If your cat bites you, you should never react negatively. Don’t frighten your cat or scruff them. Remember, biting is your cat’s way of communicating with you.
Instead, respect your cat’s wishes and move away from them. Don’t attempt to keep patting them, and give your cat some space.
According to the Humane Society of Hudson Valley, getting your cat to stop biting you is a matter of modifying how you pet them and learning to watch for signs that they’re becoming overstimulated.
Make an appointment with the vet
To start, it’s a good idea to take your cat to the vet for an examination to make sure that your cat isn’t experiencing pain anywhere that’s prompting them to bite.

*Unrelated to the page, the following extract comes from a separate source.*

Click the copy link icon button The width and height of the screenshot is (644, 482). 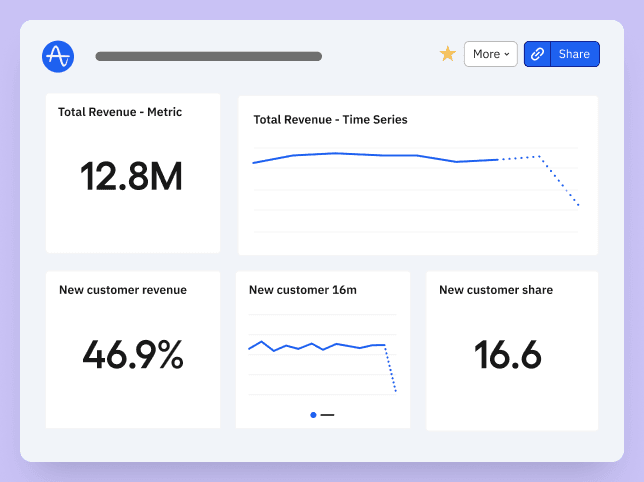(x=538, y=54)
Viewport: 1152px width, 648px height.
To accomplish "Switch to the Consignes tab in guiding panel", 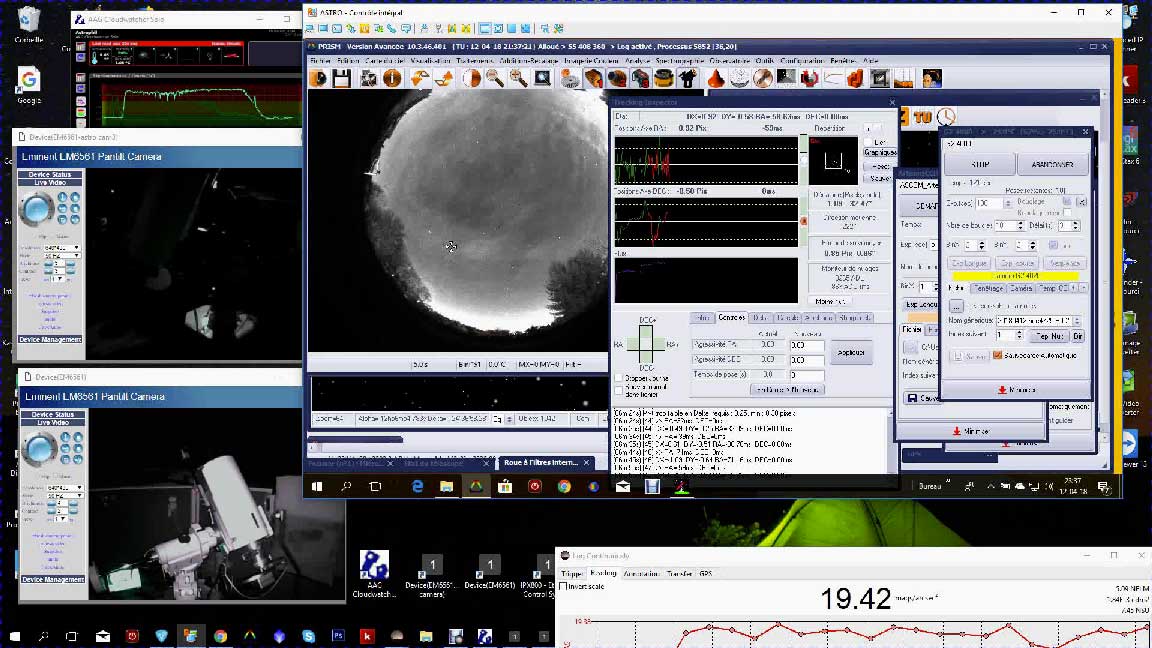I will pyautogui.click(x=731, y=318).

Look for telltale warning signs
Next, learn to watch for your cat’s warning signs that they’re getting uncomfortable. They might pull their ears back or start to twitch their skin or tail. You might notice that your cat’s pupils dilate, and their body may get stiff all over. Some cats may growl and start to expose their claws. If you notice any of these signs, it’s important to honor your cat’s wishes and stop patting them. If they’re on your lap, move them off of your lap and give them some space.
Try patting your cat a different way
You may also need to modify how you pat your cat. Some cats like short strokes as opposed to long, drawn-out strokes, and some cats like you to only pat certain areas of their bodies, like under the chin. Experiment with using different strokes, and instead of using your whole hand, see if your cat better tolerates it if you use just a finger or two. If your cat doesn’t bite you during a patting session, consider rewarding them with a treat to reinforce this positive behavior.

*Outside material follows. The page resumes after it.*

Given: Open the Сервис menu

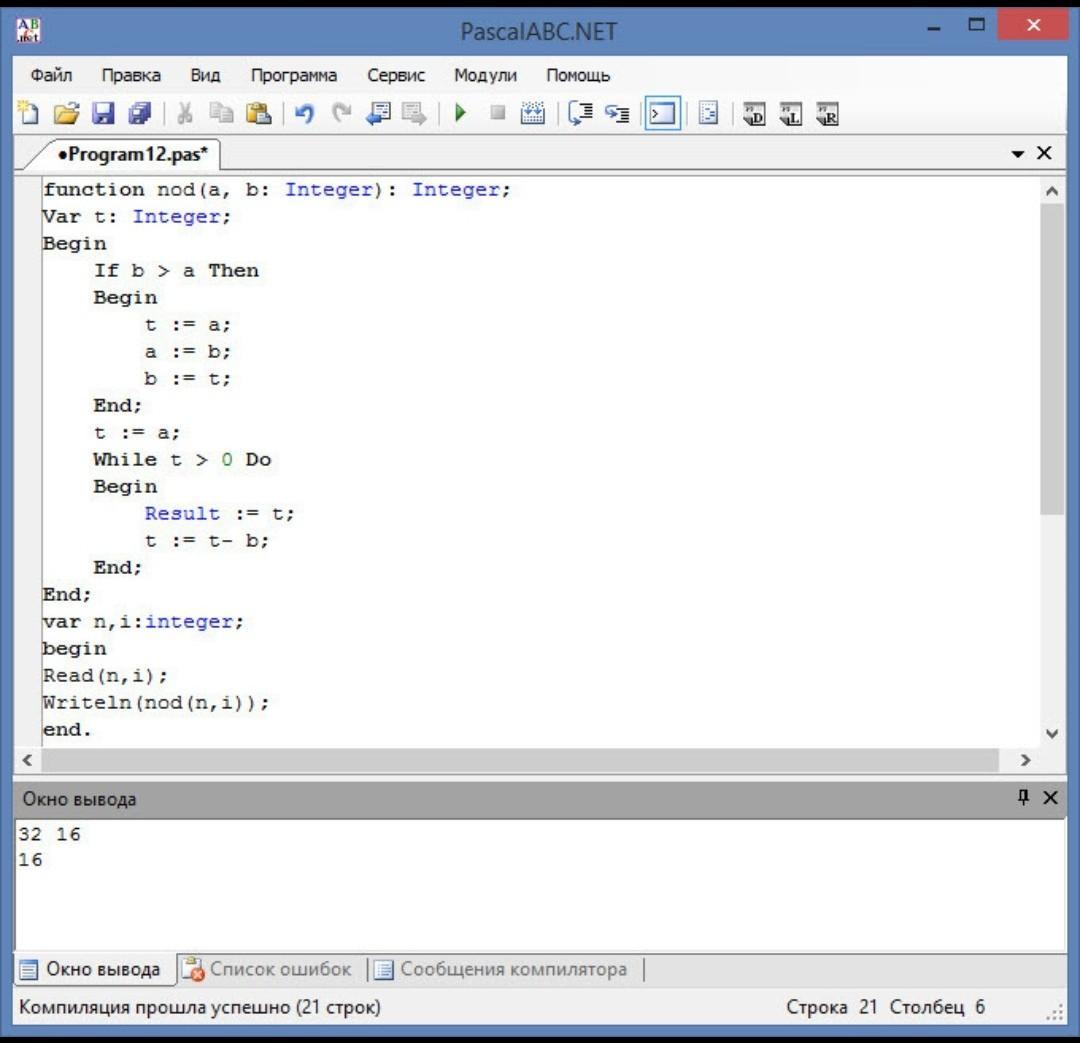Looking at the screenshot, I should pyautogui.click(x=396, y=75).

Keep track of your cat’s behavior
Once you’ve learned the warning signs that your cat gives off, you can watch to see when these signs appear. Keep track of how long you’re able to pat your cat before they give you a warning. Some cats can only take so much patting, so if you’re able to determine that your cat can tolerate a certain amount of patting, you can keep this in mind so you can stop patting them before he gets uncomfortable.
Understand your cat might just not like to be touched
Finally, realize that cats can be particular. Some cats can be very social, but they just don’t appreciate being patted. If you try all of the above strategies with no improvement, then it’s probably time to honor your cat’s wishes and not pat them. You can show your cat affection in other ways, such as by playing with them or just spending time nearby.
If your cat keeps biting you when you pat them, they’re trying to tell you something. By taking the time to listen and try to figure out the cause of this behavior, you’ll be doing right by your cat and helping to ensure that they’re able to be comfortable in their home.